“I thought I would walk over to the Loften place and see the improvements. I used to hunt over that land.”
“Well, be shore to git back by dinner, whatever you do. Me an’ Jane caught a hen on the roost last night, an’ I’m gwine to make you a chicken pie, kase you used to love ’em so much.”
Half a mile up the road, which ran along the side of the hill, he came into view of the rich, level lands of the Loften plantation. He stood in the shade of a tall poplar and looked thoughtfully at the lush green meadows, the well-tilled fields of corn, cotton, and sorghum, and the large two-storied house with its dormer windows, tall, fluted columns, and broad verandas—at the numerous outhouses, barns, and stables, and the white-graveled drives and walks from the house to the road. Then he turned and looked back at the cabin—the home of his mother.
It was hardly discernible in the gray morning mist that hung over the little vale in which it stood. He saw Jake, far away, riding along, in and out among the sassafras and sumac bushes that bordered a worn-out wheat-field, his long legs dangling at the sides of the mare. There was a bent figure in the wood-yard picking up chips; it was his mother or one of the girls.
“Poor souls!” he exclaimed; “they have been in a dreary treadmill all their lives, and have never known the joy of one gratified ambition. If only I could conquer my own selfish desires I could give them comforts they never dreamed of possessing—a taste of happiness. It would take my last dollar, and Chamberlain and Gilraith would never understand. They would look elsewhere for capital and for an editor, and it would be like them to say they could get along without my contributions.”

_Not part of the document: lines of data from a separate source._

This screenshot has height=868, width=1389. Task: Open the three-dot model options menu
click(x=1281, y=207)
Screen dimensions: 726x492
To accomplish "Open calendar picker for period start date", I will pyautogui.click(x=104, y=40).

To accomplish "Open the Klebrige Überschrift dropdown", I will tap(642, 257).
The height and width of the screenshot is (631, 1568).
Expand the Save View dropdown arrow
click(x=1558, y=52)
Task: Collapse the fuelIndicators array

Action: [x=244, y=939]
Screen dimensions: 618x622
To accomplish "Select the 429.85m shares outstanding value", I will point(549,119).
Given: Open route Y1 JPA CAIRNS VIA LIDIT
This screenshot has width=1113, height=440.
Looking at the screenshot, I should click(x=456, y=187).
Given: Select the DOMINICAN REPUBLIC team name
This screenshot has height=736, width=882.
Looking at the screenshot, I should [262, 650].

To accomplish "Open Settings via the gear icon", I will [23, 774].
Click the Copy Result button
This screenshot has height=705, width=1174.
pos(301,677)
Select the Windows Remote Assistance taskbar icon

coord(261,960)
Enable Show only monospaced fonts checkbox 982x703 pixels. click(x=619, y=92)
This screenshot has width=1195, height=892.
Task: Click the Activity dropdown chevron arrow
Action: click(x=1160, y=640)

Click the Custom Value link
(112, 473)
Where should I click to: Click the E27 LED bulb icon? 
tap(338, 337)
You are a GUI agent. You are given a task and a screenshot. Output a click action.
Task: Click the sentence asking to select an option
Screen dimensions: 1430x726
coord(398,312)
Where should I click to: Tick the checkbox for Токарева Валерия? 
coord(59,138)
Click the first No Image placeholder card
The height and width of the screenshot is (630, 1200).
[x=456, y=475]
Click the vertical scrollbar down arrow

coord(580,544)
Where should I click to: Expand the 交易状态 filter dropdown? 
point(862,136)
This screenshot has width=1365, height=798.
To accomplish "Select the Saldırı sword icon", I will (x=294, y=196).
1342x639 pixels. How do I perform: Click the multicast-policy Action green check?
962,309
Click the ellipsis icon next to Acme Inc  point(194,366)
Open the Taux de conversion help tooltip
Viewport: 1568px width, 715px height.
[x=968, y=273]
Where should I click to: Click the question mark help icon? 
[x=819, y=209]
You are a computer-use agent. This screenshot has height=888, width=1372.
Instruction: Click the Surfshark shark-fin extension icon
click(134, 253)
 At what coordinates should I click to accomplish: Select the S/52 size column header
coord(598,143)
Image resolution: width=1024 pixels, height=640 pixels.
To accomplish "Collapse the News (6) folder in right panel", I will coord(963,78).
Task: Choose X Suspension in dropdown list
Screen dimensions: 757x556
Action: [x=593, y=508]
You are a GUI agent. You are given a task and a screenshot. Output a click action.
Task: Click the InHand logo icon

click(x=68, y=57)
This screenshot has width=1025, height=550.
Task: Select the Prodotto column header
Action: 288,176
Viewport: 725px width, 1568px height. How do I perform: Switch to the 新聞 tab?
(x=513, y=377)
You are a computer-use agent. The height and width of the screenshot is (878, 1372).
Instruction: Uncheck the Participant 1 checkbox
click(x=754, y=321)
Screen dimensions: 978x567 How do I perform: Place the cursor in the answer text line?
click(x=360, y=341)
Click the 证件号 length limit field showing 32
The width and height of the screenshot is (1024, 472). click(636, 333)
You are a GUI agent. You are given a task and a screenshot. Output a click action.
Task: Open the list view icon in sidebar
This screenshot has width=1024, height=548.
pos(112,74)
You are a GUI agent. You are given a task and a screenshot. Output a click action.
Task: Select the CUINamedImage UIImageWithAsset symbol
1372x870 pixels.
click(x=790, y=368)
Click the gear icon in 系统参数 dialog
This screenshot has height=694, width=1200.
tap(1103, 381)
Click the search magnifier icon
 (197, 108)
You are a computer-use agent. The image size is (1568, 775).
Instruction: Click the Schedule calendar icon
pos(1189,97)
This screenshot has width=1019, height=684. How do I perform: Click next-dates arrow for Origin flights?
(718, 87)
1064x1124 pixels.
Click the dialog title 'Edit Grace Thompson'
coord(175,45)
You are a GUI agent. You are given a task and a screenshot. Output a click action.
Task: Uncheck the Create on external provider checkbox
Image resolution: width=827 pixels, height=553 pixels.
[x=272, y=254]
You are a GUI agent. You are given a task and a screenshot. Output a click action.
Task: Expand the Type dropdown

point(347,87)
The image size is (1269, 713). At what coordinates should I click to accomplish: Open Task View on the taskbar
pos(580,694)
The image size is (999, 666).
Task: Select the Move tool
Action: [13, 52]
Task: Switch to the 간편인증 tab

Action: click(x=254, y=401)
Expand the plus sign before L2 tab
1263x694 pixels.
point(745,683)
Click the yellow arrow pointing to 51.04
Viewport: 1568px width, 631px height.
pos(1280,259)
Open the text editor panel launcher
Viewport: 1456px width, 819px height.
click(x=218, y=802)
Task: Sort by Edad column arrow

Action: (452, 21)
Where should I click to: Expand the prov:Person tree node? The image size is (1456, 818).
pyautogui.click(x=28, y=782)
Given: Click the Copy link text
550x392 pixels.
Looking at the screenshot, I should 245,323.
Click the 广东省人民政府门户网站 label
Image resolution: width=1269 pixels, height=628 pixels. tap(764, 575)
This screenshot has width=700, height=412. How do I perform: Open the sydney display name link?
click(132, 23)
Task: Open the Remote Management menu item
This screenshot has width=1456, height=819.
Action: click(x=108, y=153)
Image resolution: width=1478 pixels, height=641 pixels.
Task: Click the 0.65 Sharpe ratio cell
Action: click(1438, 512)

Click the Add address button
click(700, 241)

It was dusk when he returned to the cabin. Jake sat on his bag of meal in the door. Old Sam had taken off his shoes, and sat out under a persimmon tree “coolin’ off,” and yelling angrily at his wife to “hurry up supper.”
When she heard that Laramore had returned she came to the door. “We didn’t know what had become of you,” she said, as she emerged from the cabin.
“I got interested in the Loften farm, and before I realized it the sun was down; I am sorry.”
“Oh, it don’t matter; I saved yore piece o’ pie, an’ I’m just warmin’ it over. I bet you didn’t get a single bite o’ dinner.”
“Yes, I did; but I am ready for supper.”